▸ **Exercise prompt**
Revise the data below so that every "Output a click action" reads "Give one click action", with all else left unchanged.

+++ Dataset

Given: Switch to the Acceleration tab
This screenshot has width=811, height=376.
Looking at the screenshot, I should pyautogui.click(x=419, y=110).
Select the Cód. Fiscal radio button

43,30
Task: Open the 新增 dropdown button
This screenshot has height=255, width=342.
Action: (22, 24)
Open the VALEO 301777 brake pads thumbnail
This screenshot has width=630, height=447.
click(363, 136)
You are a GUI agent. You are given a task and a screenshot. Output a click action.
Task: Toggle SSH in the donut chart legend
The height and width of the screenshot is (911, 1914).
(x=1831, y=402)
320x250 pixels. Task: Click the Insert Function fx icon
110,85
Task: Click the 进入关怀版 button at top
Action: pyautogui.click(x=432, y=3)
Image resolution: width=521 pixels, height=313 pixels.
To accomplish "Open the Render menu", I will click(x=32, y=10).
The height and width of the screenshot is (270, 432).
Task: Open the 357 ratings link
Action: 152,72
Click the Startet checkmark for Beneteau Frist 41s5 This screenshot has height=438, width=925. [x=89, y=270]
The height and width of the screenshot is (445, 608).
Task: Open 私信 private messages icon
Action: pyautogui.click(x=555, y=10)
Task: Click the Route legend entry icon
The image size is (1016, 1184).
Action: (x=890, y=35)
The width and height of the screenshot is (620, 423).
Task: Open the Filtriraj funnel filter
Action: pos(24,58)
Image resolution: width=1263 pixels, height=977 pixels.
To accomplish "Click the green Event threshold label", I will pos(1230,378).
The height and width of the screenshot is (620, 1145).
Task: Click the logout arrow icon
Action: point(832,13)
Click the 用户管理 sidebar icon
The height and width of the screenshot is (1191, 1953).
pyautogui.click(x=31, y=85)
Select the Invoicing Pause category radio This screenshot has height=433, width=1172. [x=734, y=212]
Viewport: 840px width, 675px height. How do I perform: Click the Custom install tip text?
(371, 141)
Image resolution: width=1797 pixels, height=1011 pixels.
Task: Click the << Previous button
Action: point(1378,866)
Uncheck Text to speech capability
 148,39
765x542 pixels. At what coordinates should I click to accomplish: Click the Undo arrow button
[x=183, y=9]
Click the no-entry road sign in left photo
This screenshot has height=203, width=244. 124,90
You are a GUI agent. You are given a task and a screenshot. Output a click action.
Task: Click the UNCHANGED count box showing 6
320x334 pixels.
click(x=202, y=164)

++++++

▸ **Worked answer**
Given: Switch to the Acceleration tab
This screenshot has width=811, height=376.
Looking at the screenshot, I should pyautogui.click(x=419, y=110).
Select the Cód. Fiscal radio button

43,30
Task: Open the 新增 dropdown button
This screenshot has height=255, width=342.
Action: (22, 24)
Open the VALEO 301777 brake pads thumbnail
This screenshot has width=630, height=447.
click(363, 136)
You are a GUI agent. You are given a task and a screenshot. Give one click action.
Task: Toggle SSH in the donut chart legend
The height and width of the screenshot is (911, 1914).
(x=1831, y=402)
320x250 pixels. Task: Click the Insert Function fx icon
110,85
Task: Click the 进入关怀版 button at top
Action: pyautogui.click(x=432, y=3)
Image resolution: width=521 pixels, height=313 pixels.
To accomplish "Open the Render menu", I will click(x=32, y=10).
The height and width of the screenshot is (270, 432).
Task: Open the 357 ratings link
Action: 152,72
Click the Startet checkmark for Beneteau Frist 41s5 This screenshot has height=438, width=925. [x=89, y=270]
The height and width of the screenshot is (445, 608).
Task: Open 私信 private messages icon
Action: pyautogui.click(x=555, y=10)
Task: Click the Route legend entry icon
The image size is (1016, 1184).
Action: (x=890, y=35)
The width and height of the screenshot is (620, 423).
Task: Open the Filtriraj funnel filter
Action: pos(24,58)
Image resolution: width=1263 pixels, height=977 pixels.
To accomplish "Click the green Event threshold label", I will pos(1230,378).
The height and width of the screenshot is (620, 1145).
Task: Click the logout arrow icon
Action: point(832,13)
Click the 用户管理 sidebar icon
The height and width of the screenshot is (1191, 1953).
pyautogui.click(x=31, y=85)
Select the Invoicing Pause category radio This screenshot has height=433, width=1172. [x=734, y=212]
Viewport: 840px width, 675px height. How do I perform: Click the Custom install tip text?
(371, 141)
Image resolution: width=1797 pixels, height=1011 pixels.
Task: Click the << Previous button
Action: point(1378,866)
Uncheck Text to speech capability
 148,39
765x542 pixels. At what coordinates should I click to accomplish: Click the Undo arrow button
[x=183, y=9]
Click the no-entry road sign in left photo
This screenshot has height=203, width=244. 124,90
You are a GUI agent. You are given a task and a screenshot. Give one click action.
Task: Click the UNCHANGED count box showing 6
320x334 pixels.
click(x=202, y=164)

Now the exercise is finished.